§ SELECTED PASSAGE
+ + + +

First published on 14th May 2026
Predicting olfactory perception directly from molecular structure is central to product design in a wide range of industries, such as perfumery, food and beverage, and health care. Among olfactory attributes, odor strength is a key factor in shaping odor perception, but its modeling has been impeded by scarce and fragmented intensity data. In this work, we introduce an ordinal odor strength data set of more than 2300 molecules by integrating two different public sources, mapping structures to odorless, low, medium, and high categories. Across several molecular encodings and supervised learning algorithms we compared different prediction strategies. Dimensionality reduction and SHAP analysis identified molecular shape, size and polarity as primary drivers, consistent with mass-transport constraints on volatility, sorption, and receptor access. This scalable ordinal framework enables reliable odor-strength estimation for novel molecules and provides a foundation for in silico fragrance design.
Underlying the fragrance perception is the fact that the chemical space of odorous compounds is inherently restricted with mass transport largely determining whether a molecule is odorous or not.2 To be perceived, molecules must be sufficiently volatile to evaporate, travel the nose, and reach the olfactory epithelium. Yet, they also must possess the right balance of polarity and hydrophobicity to traverse the mucous layer and interact with olfactory receptors to trigger an olfactory receptor neuron. This process is illustrated in Fig. 1.

+ + + +

§ DATASET CONTENT
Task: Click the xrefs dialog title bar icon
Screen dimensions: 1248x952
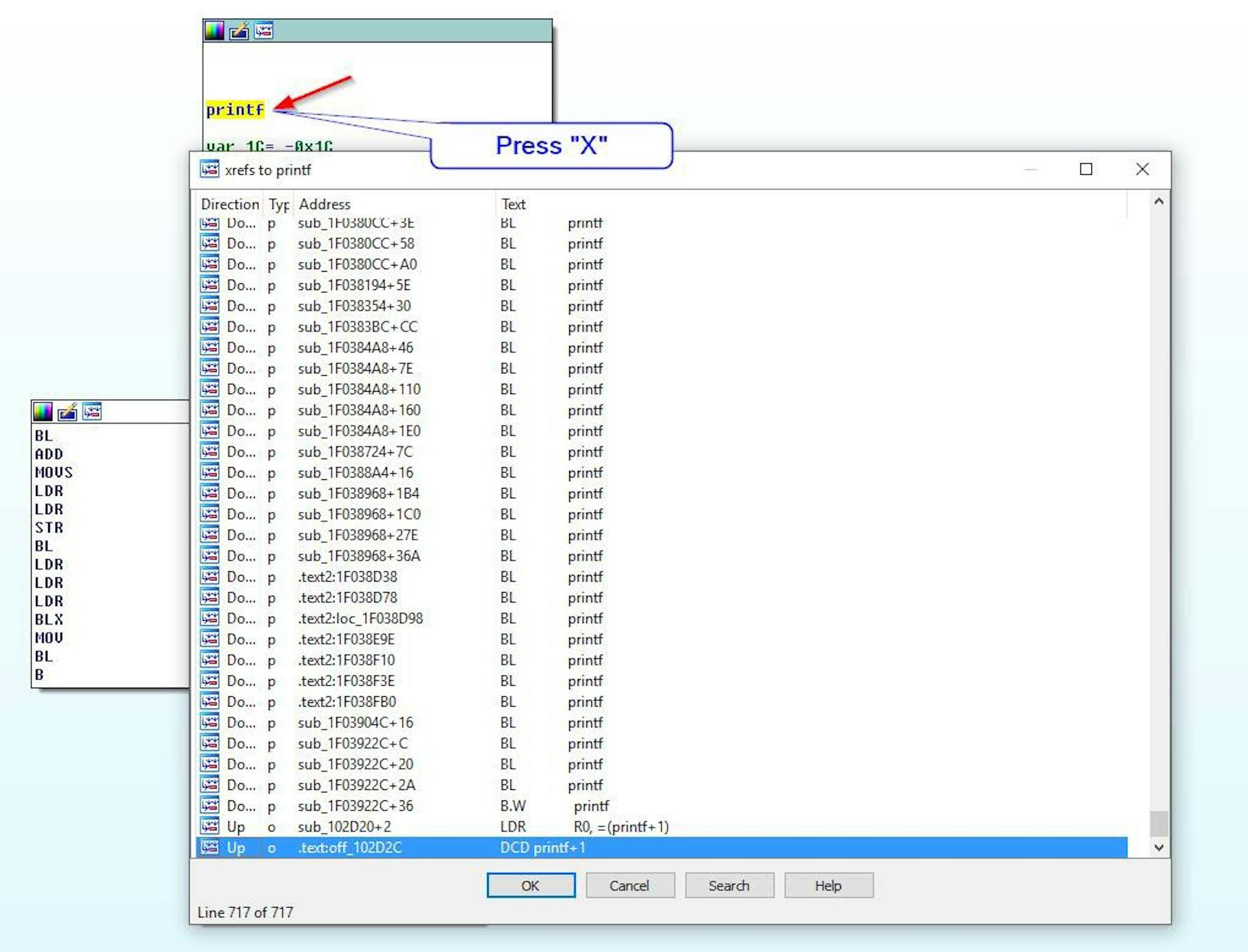Action: click(x=210, y=169)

+ + + +

§ WORK INSTRUCTIONS
A) According to the passage on odor strength, how many molecules does the new data set contain?
B) Rewrite the part of the passage on odor strength starting at "Underlying the fragrance" and ending at "illustrated in Fig. 1.", with "evaporate" replaced by "vaporize".

§ ANSWERS TO EACH TASK
A) More than 2300 molecules.

B)
Underlying the fragrance perception is the fact that the chemical space of odorous compounds is inherently restricted with mass transport largely determining whether a molecule is odorous or not.2 To be perceived, molecules must be sufficiently volatile to vaporize, travel the nose, and reach the olfactory epithelium. Yet, they also must possess the right balance of polarity and hydrophobicity to traverse the mucous layer and interact with olfactory receptors to trigger an olfactory receptor neuron. This process is illustrated in Fig. 1.